In contrast, says Taylor, the O’Neill-Lerner combination is a perfect combination at a perfect moment.
He says: “What they’ve shown is that Martin needed Villa as much as Villa needed Martin. The top managers in this profession are control freaks. When I look back on my career now I realise I was the same – ‘I’m in charge, it will be done my way.’
“And Martin has that. And the beauty of the relationship between manager and chairman is that Randy Lerner is happy for him to have that.
“He has said to him ‘You do that, Martin, we don’t need a Chief Executive, we don’t need a Director of Football. You get on with your side and I’ll get on with mine’.”
He is less convinced about the Baggies’ ability to keep their heads above water in this first Premier League campaign under Tony Mowbray.
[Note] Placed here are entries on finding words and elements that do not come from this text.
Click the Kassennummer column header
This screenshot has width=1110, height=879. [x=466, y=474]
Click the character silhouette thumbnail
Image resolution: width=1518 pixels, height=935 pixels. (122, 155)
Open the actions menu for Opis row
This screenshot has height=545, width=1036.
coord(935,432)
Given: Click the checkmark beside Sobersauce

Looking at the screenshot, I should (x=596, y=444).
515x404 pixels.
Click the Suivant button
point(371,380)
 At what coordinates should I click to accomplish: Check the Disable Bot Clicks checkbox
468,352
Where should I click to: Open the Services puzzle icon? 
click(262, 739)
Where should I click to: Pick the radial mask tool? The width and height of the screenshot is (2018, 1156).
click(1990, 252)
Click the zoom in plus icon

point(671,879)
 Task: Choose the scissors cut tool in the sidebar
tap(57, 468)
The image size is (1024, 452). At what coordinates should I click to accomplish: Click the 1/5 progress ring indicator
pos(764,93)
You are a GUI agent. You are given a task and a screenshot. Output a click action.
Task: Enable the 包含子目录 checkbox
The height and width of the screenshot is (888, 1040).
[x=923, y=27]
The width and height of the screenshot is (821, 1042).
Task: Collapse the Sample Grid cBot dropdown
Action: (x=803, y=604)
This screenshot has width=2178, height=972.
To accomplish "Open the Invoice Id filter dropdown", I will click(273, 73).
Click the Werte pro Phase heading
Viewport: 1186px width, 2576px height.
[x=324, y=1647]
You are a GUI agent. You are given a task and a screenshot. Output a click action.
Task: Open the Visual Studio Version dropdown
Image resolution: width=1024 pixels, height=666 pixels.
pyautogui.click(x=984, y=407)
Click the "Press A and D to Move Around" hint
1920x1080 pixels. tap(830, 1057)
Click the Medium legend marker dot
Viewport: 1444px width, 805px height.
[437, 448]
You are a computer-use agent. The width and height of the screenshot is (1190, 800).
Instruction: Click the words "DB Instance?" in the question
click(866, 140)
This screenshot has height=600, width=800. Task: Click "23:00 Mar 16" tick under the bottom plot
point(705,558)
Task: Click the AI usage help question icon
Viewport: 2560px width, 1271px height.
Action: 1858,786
The former England manager clearly has a high regard for how Mowbray carries himself through the shark-infested waters of English football and admires the Albion manager’s commitment to a stylish route to survival.
But, ultimately, he believes it to be a flawed philosophy.
“I am not trying to teach Tony to suck lemons,” says Taylor. “He seems a bright and intelligent young manager.
“But Albion need to score more goals if they are going to stay up and in order to do that they need to create more scoring options. If Manchester United need, say, four chances to score one, for Albion it is 10.
“It’s all very well scoring great goals from outside the penalty box but the reality is the bulk of them will come from inside the area. And if your football isn’t creating that ratio of chances inside the opposition area, then it doesn’t matter what your style is like . . . you are in trouble.”
Villa’s keener edge in the two areas of the pitch which matter is why Taylor believes Villa will emerge on top on Saturday.
But will they do it? Will they make that top four breakthrough?
“The last time I had a bet was with one of the groundsmen at Bodymoor Heath who watched Peter Crouch have his first training session with us,” Taylor says.
“I said ‘What do you think?’ and I could see the doubt on his face as he said ‘You’ll need to build him up a bit boss.’ I said ‘I bet you a tenner he plays for England.’
“Of course, I had long gone when he did but I got my tenner in the end!
“Villa must maintain this form over the mid-season and it must co-incide with Arsenal not coming back at them. If so, then yes, it is on for them. I tell you what, I would have a fiver on them finishing in the top four this season. But I would have fifty quid on them doing it next season.”